PREGNANCY AND LACTATION
Anastrozole Tablets is contraindicated in pregnant or lactating women.
DOSAGE AND DIRECTIONS FOR USE
Adults including the elderly: One 1 mg tablet to be taken orally once a day
Children: Not recommended for use in children. Renal impairment: No dose change is recommended in patients with mild or moderate renal impairment.

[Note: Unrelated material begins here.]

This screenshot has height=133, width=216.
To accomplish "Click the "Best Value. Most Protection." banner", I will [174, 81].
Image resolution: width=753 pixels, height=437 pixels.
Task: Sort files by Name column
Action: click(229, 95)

Hepatic impairment: No dose change is recommended in patients with mild hepatic disease. For early disease, the recommended duration of treatment should be 5 years.
SIDE-EFFECTS
There are following possible side effect reported based on very common ( ≥10%), common( ≥1% and <10% , uncommon(≥0.1% and <1%) & rare (≥0.01% and< 0.1%) are:
Very common: hot flushes, asthenia, joint pain/stiffness, headache, nausea, rash
Common: Hair thinning(Alopecia), Diarrhoea, somnolence, increase in alkaline phosphate, alanine amionotransferase and aspartate amionotransferase, vaginal bleeding, anorexia, hypercholesterolameia
Uncommon:Increases in gamma-GTand bilirubin, Hepatitis, Urticaria, trigger finger
Rare: Erythema multiforme anaphylactoid reaction
KNOWN SYMPTOMS OFOVERDOSAGE AND PARTICULARS OF ITS TREATMENT
There is limited clinical experience of accidental overdosage. In animal studies, anastrozole demonstrated low acute toxicity. Clinical trials have been conducted with various dosages of Anastrozole Tablets, up to 60 mg in a single dose given to healthy male volunteers and up to 10 mg daily given to postmenopausal women with advanced breast cancer; these dosages were well tolerated. A single dose of Anastrozole Tablets that results in life-threatening symptoms has not been established. There is no specific antidote to overdosage and treatment must be symptomatic.
PRESENTATION
5 x 10 tablets in a blister packed in carton along with package insert.
STORAGE INSTRUCTIONS
Store below 30°C in a dry place. Protect from light.